Tuesday, October 31st 2017, 6:47 pm
County Commissioners denied a request by the Department of Justice to inspect the Oklahoma County jail. The Oklahoma County jail has been under DOJ oversight since 2009 when the federal government discovered 60 civil rights violations.
Since then the DOJ has threatened a federal lawsuit or takeover of the jail if the county doesn’t fix conditions. District 2 Commissioner Brian Maughan says DOJ inspectors have toured the jail many times since 2009.
“What will happen is we’ll either not hear back from them or when we do that doesn’t necessarily release us from those complaints,” he said Tuesday.
Maughan says of the 60 original complaints they have addressed 56. The remaining four can't be fixed at the current jail and taxpayers show no willingness to pay for a new one.
“It’s time to bring this to a head, do this one way or another.”

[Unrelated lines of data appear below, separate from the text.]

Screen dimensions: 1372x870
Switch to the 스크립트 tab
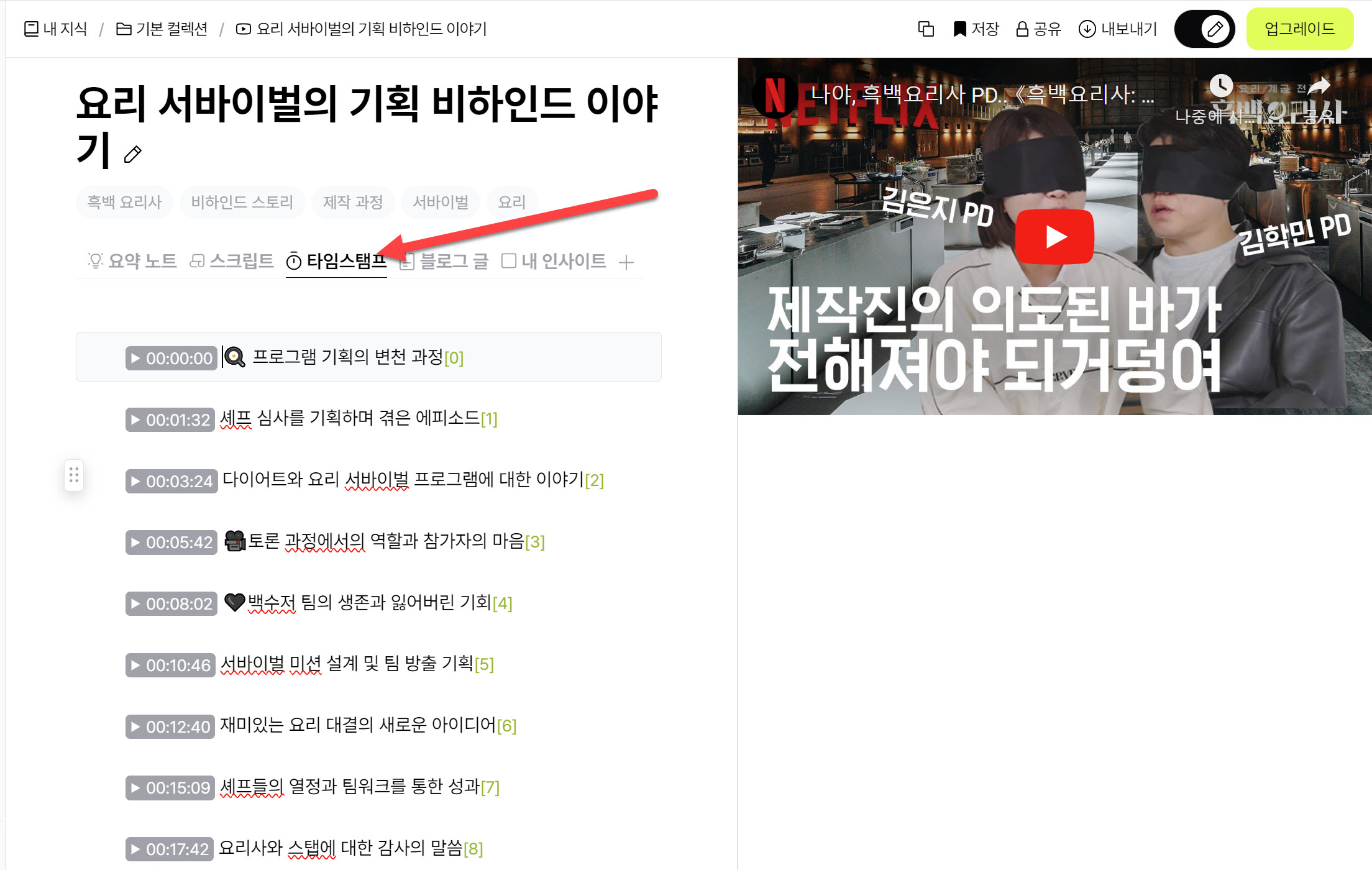232,261
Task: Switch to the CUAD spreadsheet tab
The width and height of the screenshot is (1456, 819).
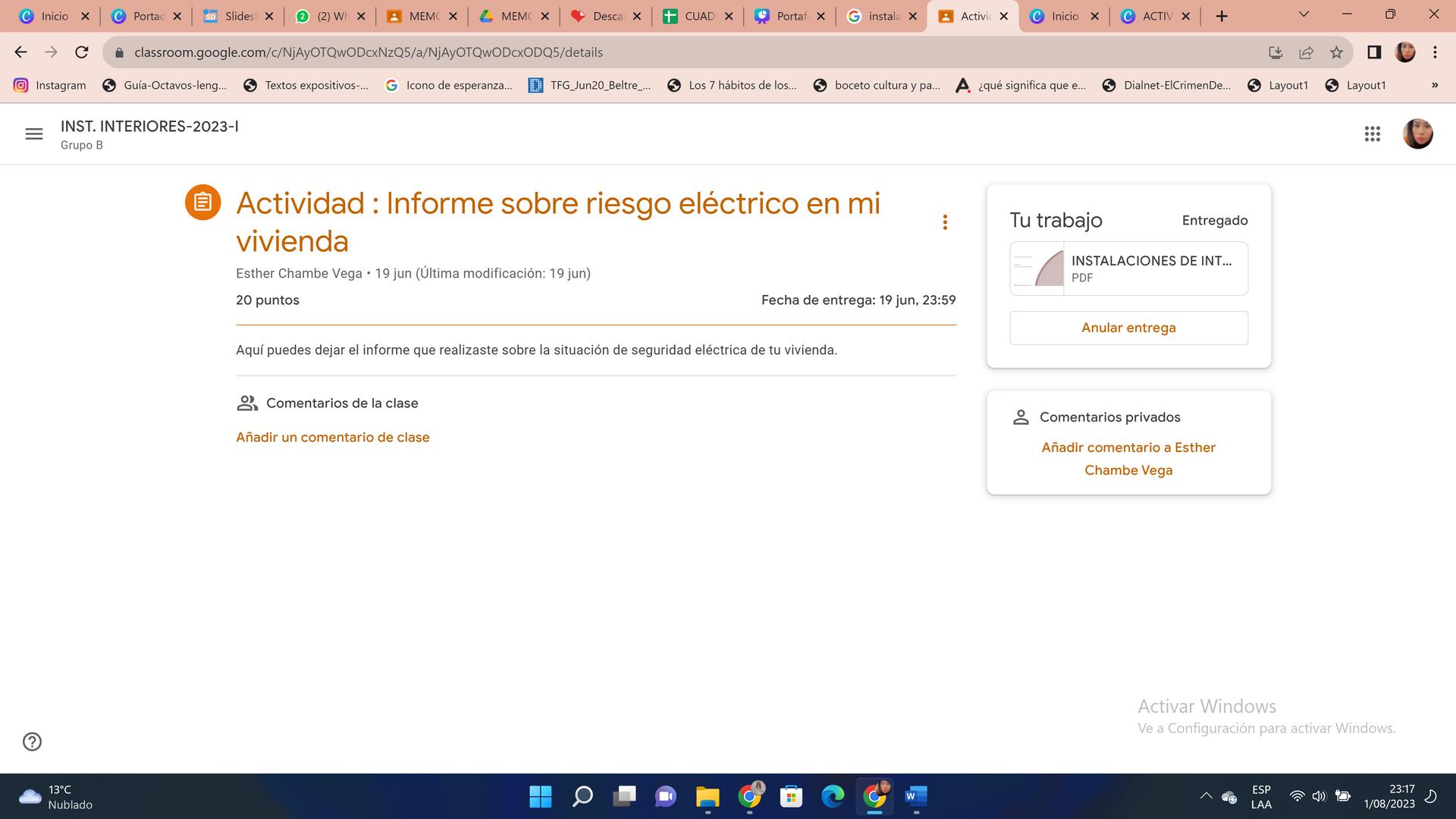Action: (698, 16)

In a letter to the DOJ, District Attorney David Prater says the Board of Commissioners were not convinced another site inspection "could add anything other than expense without the ability to immediately impact reform efforts."

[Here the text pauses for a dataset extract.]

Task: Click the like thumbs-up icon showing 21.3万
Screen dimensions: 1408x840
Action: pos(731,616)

Maughan says the county has done what they're supposed to do and it's time the DOJ recognizes that.
“With a new Attorney General, this may not be an issue worth continuing to waste federal taxpayer money on continuing to review us like this. They may release us. I think we deserve that.”
Maughan says with the new sheriff there have been improvements in jail population and that should improve conditions there as well.